REQUIRED TASK:
Copy the items below word for word, starting with the line that contains "Given: Click the red new product tag" and continuing through the line that contains "[x=321, y=60]", with both of those lines included.

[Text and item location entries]

*-*-*

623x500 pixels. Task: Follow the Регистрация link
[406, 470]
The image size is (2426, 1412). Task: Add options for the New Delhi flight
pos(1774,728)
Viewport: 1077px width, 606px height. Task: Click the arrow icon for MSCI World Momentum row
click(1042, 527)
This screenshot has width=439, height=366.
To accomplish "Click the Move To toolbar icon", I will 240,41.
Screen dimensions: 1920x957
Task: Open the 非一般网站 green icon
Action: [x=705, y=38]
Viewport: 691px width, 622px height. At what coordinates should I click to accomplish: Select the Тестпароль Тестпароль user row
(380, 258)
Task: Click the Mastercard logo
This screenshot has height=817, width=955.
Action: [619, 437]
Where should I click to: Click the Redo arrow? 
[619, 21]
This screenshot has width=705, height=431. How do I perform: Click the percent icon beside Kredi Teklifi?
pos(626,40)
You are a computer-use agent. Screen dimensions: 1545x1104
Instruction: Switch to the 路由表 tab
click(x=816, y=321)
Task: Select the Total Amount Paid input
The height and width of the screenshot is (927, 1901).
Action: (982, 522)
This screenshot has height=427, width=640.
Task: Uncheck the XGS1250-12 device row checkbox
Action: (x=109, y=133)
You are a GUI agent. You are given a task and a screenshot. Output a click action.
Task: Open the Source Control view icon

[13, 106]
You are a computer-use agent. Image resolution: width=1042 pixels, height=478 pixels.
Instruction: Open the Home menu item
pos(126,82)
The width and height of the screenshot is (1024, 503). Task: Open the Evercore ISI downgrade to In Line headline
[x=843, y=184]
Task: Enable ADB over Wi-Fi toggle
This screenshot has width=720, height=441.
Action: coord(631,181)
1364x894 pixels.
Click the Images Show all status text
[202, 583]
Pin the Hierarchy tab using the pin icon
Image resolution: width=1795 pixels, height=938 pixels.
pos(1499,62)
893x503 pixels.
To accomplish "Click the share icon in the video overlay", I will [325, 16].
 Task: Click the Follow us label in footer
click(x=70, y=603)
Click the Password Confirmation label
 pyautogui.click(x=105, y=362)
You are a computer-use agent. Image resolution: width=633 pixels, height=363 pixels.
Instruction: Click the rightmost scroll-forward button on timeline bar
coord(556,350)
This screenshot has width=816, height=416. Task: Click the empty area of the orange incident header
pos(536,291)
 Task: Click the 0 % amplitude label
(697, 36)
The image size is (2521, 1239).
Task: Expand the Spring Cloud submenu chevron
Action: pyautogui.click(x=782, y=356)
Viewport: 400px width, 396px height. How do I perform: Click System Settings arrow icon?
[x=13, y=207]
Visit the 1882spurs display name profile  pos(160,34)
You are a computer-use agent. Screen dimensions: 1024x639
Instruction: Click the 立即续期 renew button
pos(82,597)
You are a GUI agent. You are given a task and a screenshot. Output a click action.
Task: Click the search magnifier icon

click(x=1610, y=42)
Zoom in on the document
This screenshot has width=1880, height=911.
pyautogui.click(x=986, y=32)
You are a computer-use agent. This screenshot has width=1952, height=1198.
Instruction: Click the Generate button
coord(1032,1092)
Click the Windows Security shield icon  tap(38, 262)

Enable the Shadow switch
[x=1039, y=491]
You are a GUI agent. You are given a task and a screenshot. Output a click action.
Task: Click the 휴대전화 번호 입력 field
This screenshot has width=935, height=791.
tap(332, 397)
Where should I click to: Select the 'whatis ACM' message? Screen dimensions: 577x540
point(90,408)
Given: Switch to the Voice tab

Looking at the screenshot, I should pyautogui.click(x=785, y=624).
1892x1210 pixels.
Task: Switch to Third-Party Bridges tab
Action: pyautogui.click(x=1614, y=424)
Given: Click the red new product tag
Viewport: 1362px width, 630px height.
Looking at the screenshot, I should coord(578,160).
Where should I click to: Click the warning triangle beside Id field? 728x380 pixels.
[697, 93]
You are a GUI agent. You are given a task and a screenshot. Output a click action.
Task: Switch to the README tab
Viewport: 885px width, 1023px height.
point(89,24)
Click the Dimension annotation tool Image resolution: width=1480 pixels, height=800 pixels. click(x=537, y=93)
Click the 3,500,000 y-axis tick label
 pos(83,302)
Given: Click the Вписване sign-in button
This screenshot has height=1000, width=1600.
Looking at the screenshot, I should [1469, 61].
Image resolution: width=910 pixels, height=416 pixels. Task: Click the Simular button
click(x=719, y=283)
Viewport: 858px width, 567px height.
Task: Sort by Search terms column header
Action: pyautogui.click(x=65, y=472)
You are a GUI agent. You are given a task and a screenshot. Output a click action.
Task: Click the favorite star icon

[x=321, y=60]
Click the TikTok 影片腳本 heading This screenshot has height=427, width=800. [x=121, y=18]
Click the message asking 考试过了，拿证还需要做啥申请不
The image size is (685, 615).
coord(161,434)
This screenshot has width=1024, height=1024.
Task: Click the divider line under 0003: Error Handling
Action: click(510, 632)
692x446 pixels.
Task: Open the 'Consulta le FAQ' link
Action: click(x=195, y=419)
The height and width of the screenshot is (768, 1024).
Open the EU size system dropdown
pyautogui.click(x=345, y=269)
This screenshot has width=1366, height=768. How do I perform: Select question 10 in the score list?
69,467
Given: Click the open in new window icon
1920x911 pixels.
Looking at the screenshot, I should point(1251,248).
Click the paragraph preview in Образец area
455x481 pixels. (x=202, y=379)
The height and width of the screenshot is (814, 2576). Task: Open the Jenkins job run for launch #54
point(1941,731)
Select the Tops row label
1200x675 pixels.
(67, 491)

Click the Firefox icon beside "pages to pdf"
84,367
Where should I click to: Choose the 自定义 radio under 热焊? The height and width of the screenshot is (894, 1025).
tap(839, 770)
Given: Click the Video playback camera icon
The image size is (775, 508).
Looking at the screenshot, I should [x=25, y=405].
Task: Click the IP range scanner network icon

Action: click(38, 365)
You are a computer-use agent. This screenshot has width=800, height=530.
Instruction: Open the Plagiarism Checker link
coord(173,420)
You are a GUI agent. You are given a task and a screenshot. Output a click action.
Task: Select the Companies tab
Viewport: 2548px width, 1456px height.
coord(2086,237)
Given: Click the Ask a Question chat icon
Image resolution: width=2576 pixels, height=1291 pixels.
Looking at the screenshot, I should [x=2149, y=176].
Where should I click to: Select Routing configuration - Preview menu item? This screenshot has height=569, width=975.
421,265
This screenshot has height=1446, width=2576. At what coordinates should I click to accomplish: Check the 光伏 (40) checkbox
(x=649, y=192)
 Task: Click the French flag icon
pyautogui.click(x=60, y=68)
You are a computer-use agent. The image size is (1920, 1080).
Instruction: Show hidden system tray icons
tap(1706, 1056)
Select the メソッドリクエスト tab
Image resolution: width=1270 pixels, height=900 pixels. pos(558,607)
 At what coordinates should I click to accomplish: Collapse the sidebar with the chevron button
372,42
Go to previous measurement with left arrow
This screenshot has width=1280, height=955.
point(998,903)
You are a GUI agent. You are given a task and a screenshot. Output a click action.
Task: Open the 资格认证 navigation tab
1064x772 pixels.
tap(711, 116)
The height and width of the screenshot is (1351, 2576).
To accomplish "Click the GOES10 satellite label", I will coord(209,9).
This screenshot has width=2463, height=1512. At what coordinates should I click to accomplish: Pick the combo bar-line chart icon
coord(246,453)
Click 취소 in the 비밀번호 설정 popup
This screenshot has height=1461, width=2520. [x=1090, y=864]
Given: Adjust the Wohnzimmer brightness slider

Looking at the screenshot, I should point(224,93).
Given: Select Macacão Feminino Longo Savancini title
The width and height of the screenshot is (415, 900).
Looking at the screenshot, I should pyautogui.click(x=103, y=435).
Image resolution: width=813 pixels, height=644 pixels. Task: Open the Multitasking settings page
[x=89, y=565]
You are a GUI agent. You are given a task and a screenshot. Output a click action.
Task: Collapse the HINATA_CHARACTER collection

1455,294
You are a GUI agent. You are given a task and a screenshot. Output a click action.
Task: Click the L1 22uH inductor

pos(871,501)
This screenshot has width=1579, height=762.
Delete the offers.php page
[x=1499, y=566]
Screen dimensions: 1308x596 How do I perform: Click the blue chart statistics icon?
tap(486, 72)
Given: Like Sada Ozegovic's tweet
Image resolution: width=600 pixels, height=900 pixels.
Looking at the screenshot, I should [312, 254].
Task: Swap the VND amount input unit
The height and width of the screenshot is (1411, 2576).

*-*-*

EXERCISE OUTPUT:
Given: Click the red new product tag
Viewport: 1362px width, 630px height.
Looking at the screenshot, I should coord(578,160).
Where should I click to: Click the warning triangle beside Id field? 728x380 pixels.
[697, 93]
You are a GUI agent. You are given a task and a screenshot. Output a click action.
Task: Switch to the README tab
Viewport: 885px width, 1023px height.
point(89,24)
Click the Dimension annotation tool Image resolution: width=1480 pixels, height=800 pixels. click(x=537, y=93)
Click the 3,500,000 y-axis tick label
 pos(83,302)
Given: Click the Вписване sign-in button
This screenshot has height=1000, width=1600.
Looking at the screenshot, I should [1469, 61].
Image resolution: width=910 pixels, height=416 pixels. Task: Click the Simular button
click(x=719, y=283)
Viewport: 858px width, 567px height.
Task: Sort by Search terms column header
Action: pyautogui.click(x=65, y=472)
You are a GUI agent. You are given a task and a screenshot. Output a click action.
Task: Click the favorite star icon

[x=321, y=60]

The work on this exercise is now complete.